As gasoline prices continue to climb at above-average rates, a regional organization is pushing drivers to carpool and take advantage of other modes of transportation instead of driving their own cars to save money. the money.
The I-70 Coalition, a nonprofit organization representing 28 local governments and businesses along Colorado’s mountainous Interstate 70 corridor, recently issued a press release about how current gasoline prices are comparable to the cost of taking public transport. In some cases, public transport may even be cheaper.
The statement noted that the cost of a Bustang West Line ticket is currently more affordable than the round trip along the mountains in a personal vehicle. Operated by the Colorado Department of Transportation, the service’s western line stops at Frisco and Vail, as well as Glenwood Springs, Parachute, Rifle, Grand Junction, Idaho Springs and Denver Union Station.

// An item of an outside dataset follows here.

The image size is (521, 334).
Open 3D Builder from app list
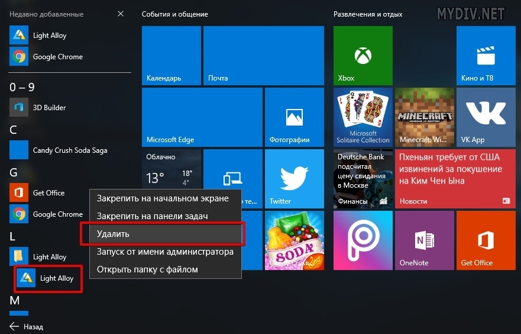[x=49, y=108]
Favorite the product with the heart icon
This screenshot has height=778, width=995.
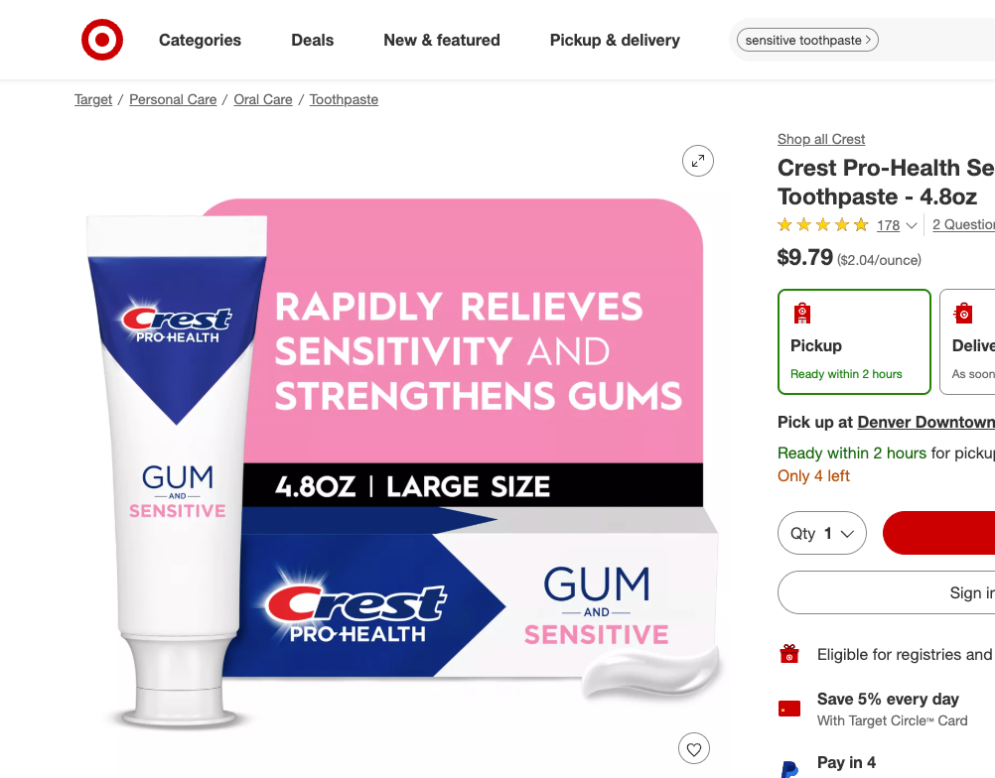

According to the AAA Colorado website, the average cost of gas in Colorado is $3.95 per gallon. The I-70 Coalition calculated that a round trip to Vail from Front Range would cost about $38 for a single driver with a 26-gallon gas tank — the same size as Ford’s F-150, which was identified as the most popular in Colorado. vehicle in a recent data analysis. Currently, a Bustang ticket for the same route is cheaper as it costs $34.
Choosing to ride the Bustang is even more economical when you factor in the cost of gasoline purchased in Summit County. According to the AAA Colorado website, the average price of a gallon of gas purchased in the county is $4.13.
Margaret Bowes, director of the I-70 Coalition, said Front Range visitors wanting to spend a few extra days at Vail Ski Resort or Breckenridge Ski Resort will find even greater savings. Both stations close in May.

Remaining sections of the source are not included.